Die
Aufgabe der Künstler in der Gesellschaft
Künstler
repräsentieren in jeder Gesellschaft die Bemühungen besonders sensitiver und
begabter Menschen, den charakteristischsten Situationen und Beziehungen ihrer
Gesellschaft und Kultur Gestalt und Bedeutung zu geben. Sie reflektieren in
ihren Werken nicht nur die gesellschaftlich aktuellen Themen, sie nehmen zu
gleicher Zeit auch Einfluss, initiieren heilsame Prozesse und leiten die
Entwicklung in eine bestimmte Richtung, sei es über Gedanken, Sprache, Klang
und Farbe, über Bilder und Ereignisse.
Ich sehe die Aufgabe
von Künstlern darin, das jeweils Wichtige und Wesentliche in Gesellschaft und
Kultur anzusprechen, auszusprechen und auch ein Bild von dem aufzuzeigen, was
sein könnte.

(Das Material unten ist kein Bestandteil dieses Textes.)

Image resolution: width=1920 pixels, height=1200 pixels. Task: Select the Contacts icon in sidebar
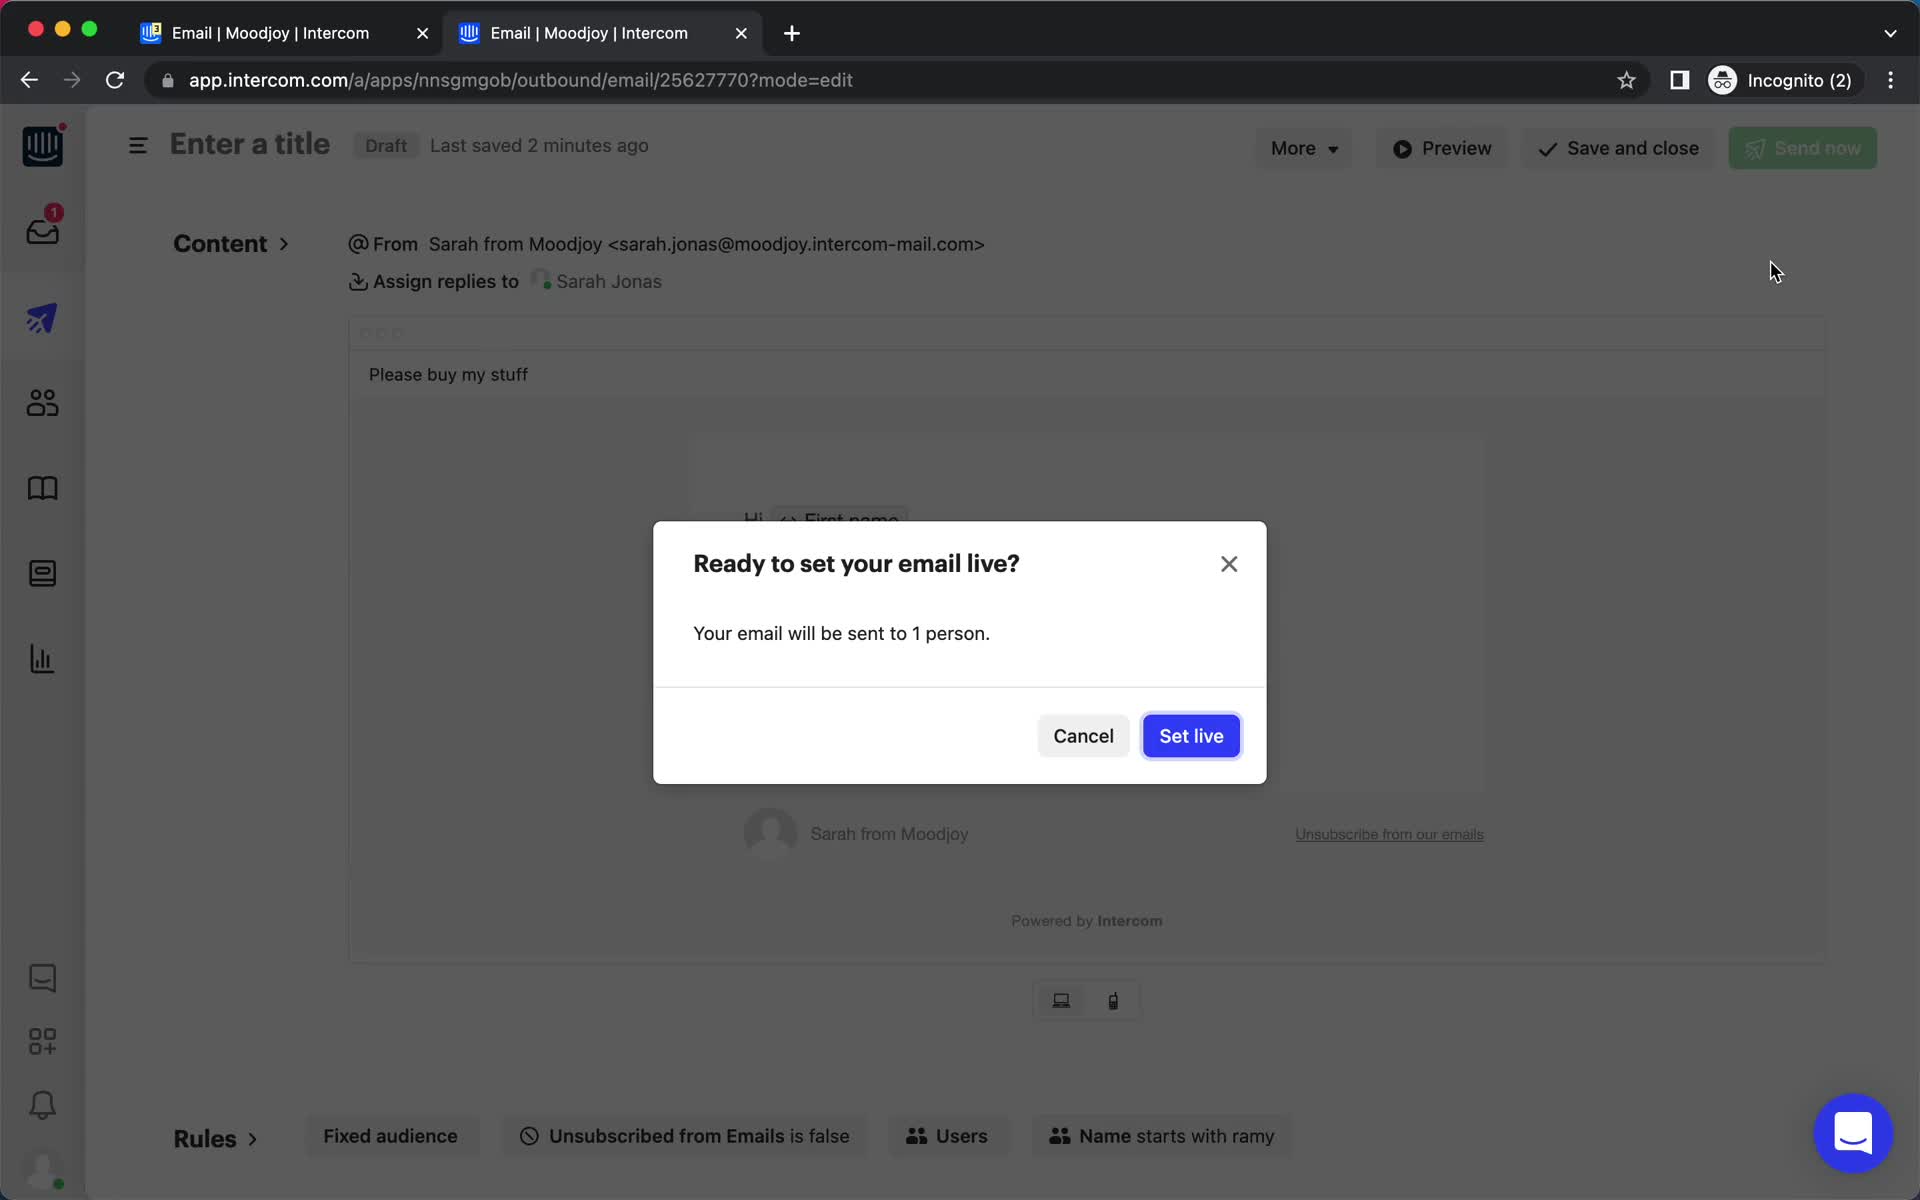(43, 402)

So sind die Künstler immer zugleich Barometer und Thermometer,
Reflektoren und Projektoren größtenteils noch unbewusster Bilder und Ideen.
Wahre Kunst kann in
unserer Zeit nur aufdeckend, erneuernd und heilsam sein in dem Sinne, dass sie
alle abgespaltenen Anteile der Welt und des Lebens – sowohl des individuellen
als auch des kollektiven – beim Namen nennt, zum Ausdruck bringt und wieder ins
Ganze integriert. So wirkt jeder schöpferisch gestaltende Mensch selbst mit in
den Ereignissen und Hoffnungen des Tages oder der Zeit, als objektiv Denkender
und auch als emotional Beteiligter. Ich sehe es z.B. als Aufgabe der Dichter,
Schriftsteller, Literaten wie der Künstler der bildenden Kunst an, durch ihre Bild
– und Textgestalten all das zu konkretisieren, was für die meisten Menschen
noch unbewusstes Sehnen und Trachten sein mag.
Durch alle Zeiten
hindurch sind es in erster Linie die Künstler, die ganzheitlich leben,
ganzheitlich denken, fühlen und handeln, die Spiritualität und auch
Schattenthemen in ihren Alltag integrieren, die um innere Reife, Klarheit und
Erkenntnis ringen. Das Heil- und Ganzmachende der Kunst darf in diesem Sinne
auch mit dem Königlichen Weg des Yoga auf eine Stufe gestellt werden, denn Yoga
heißt soviel wie „Vereinigung“, wieder Anbindung an die ursprüngliche Quelle
(re-ligio). Kunstwerke, Bilder, Klangfarben und –formen wirken wie Mantren,
prägen das Bewusstsein, wirken klärend und erweckend auf den Geist, wirken
strukturierend, ebenmäßig formend und orientierend auf die Psyche.
Zur oft geforderten
aber selten erreichten Qualität von modernen Kunstwerken möchte ich sagen, dass
ich diese ausschließlich der Authentizität des Künstlers zuschreibe und
anerkenne und diese nicht am öffentlichen Kunstmarktwert oder einem
vergänglichen Zeitgeist messe. Wenn sich auch viele Künstler bewusst in der
Rolle des Schamanen, der „Medizin-Männer“ und „Medizin-Frauen“ sehen und einen
wertvollen Beitrag zur „Ganzmachung“ eines kranken Systems, eines kranken
individuellen oder kollektiven Organismus’ leisten, so ist auch in diesem
Bereich kritisches Prüfen und Hinterfragen erlaubt und notwendig. Jeder Mensch
kann mittels der Kraft der Wahr-Nehmung seines Herzens entscheiden, welche
Kunst oder Medizin ihm wohl tut.
Die eigene ständige
Selbsterneuerung gehört aus meiner Sicht zu der größten und edelsten Aufgabe
eines Künstlers, von der Arbeit an den eigenen Schattenthemen bis zur
grundlegenden tiefsten Transformation an der Wurzel der Seele. Für dieses heilige
und heilende Große Werk gilt es, einen freien Geist zu bewahren, der von nichts
und niemandem abhängig ist, unbestechlich und klar in seiner Wahr-Nehmung ist.